Review: A slippery but enlightening telling of a notorious sporting story

Matt Adcock reviews I, Tonya (15)
Margot Robbie as Tonya HardingMargot Robbie as Tonya Harding
Margot Robbie as Tonya Harding

Get your skates on and delve behind the scenes of one of the most notorious incidents in sporting history. Olympic US ice skater Tonya Harding (Margot Robbie) became infamous for supposedly having her rival Nancy Kerrigan attacked in 1994.

I Tonya gives a fascinating, darkly amusing and engaging insight into the lives of Harding and those around her in the lead up to the attack and details the fallout afterwards too.

You really don’t need to be an ice skating fan to enjoy the mockumentary style director Craig Gillespie has employed. The story crackles with memorable dialogue and winning scenes that satires the media hungry response and the personal implosion that wrecked Harding’s career. The Kerrigan-Harding affair is presented with much speculation and many possibly inaccurate recollections. Kicking off with a young Tonya (played by Mckenna Grace) who yearns to be an ice skater – if only as a distraction from her painful broken home life. Her mother is the abusive, totally driven LaVona Goldman (Allison Janney). By the time Margot Robbie takes over as Harding, her talent is getting her into competitions but because of her poor background the snobby judges won’t acknowledge her skills.

Everything changes when Harding becomes the first American woman to land a triple axel and her star finally begins to rise. But at the same time things begin to fall apart as her controlling boyfriend/husband and his even more idiotic friend make plans to intimidate her competition.

The film makes Harding out to have a heart and shows her as a sort of a victim of her circumstances.
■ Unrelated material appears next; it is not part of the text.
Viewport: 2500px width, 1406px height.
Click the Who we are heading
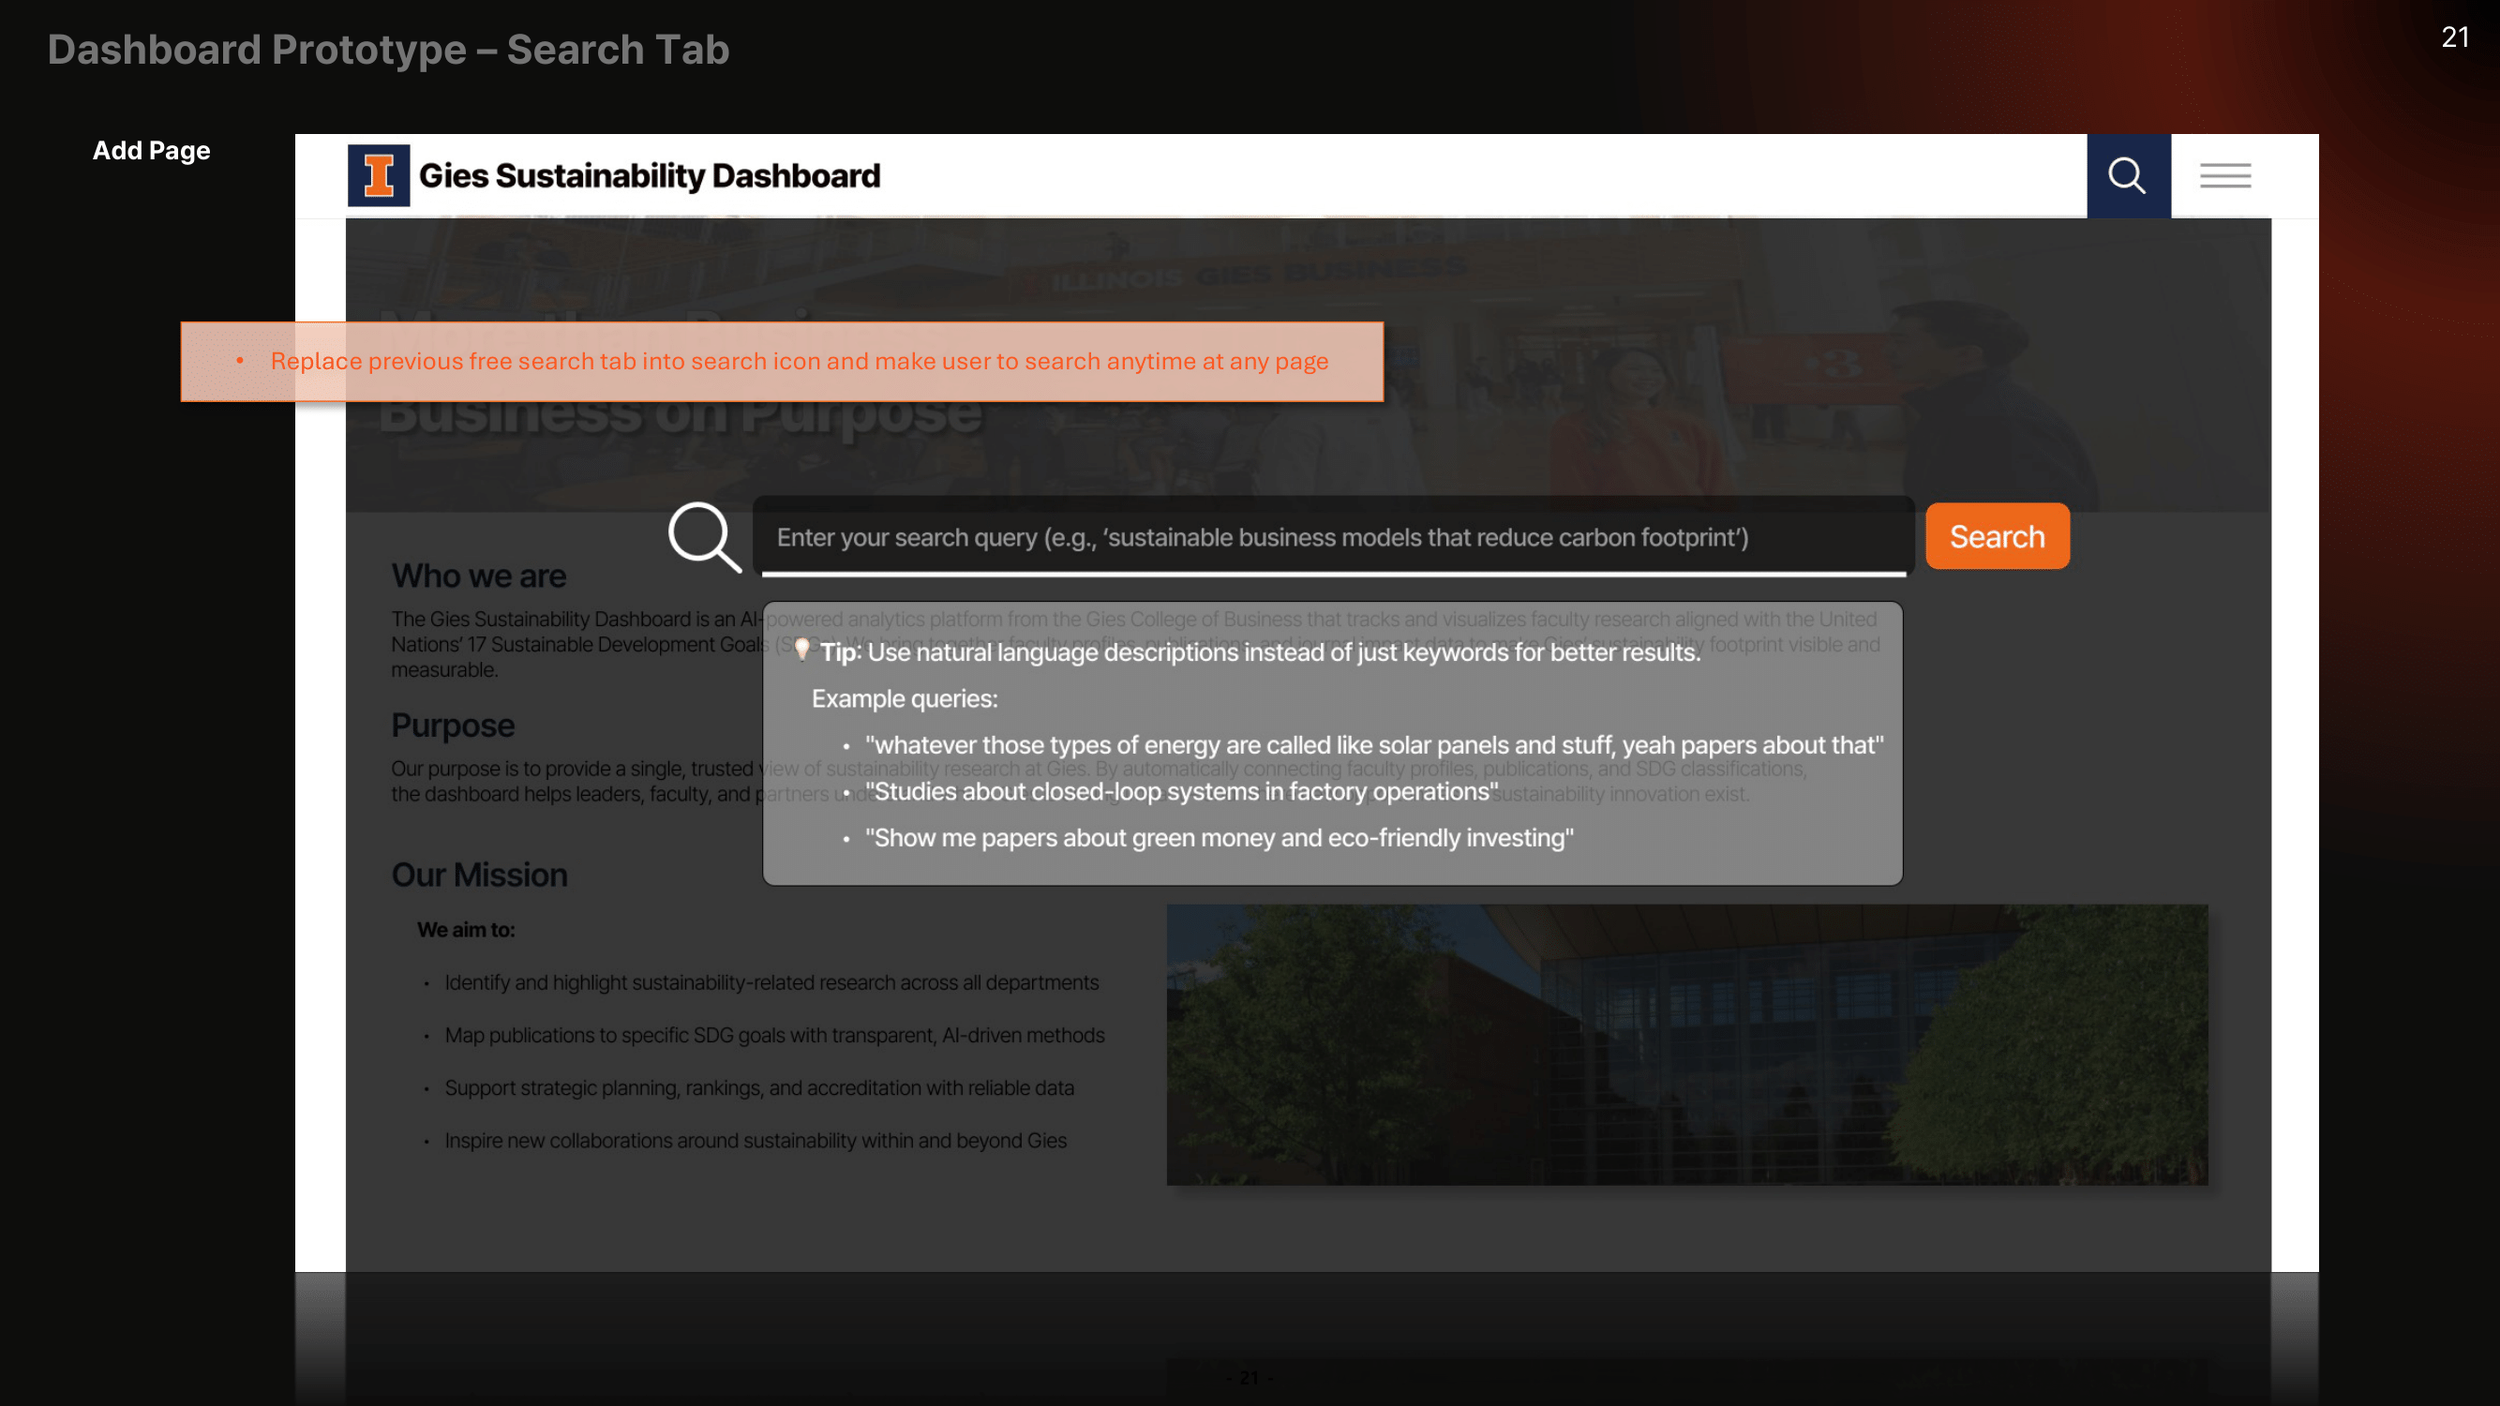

I came away with much more respect and it will certainly make you consider the situation she found herself in, her terrible life and the ongoing repercussions from the Kerrigan attack.

Robbie is superb, making what could have been villain into a flawed human worth taking time to understand. It shows you may not need to have class when you have talent but escaping your environment is another story.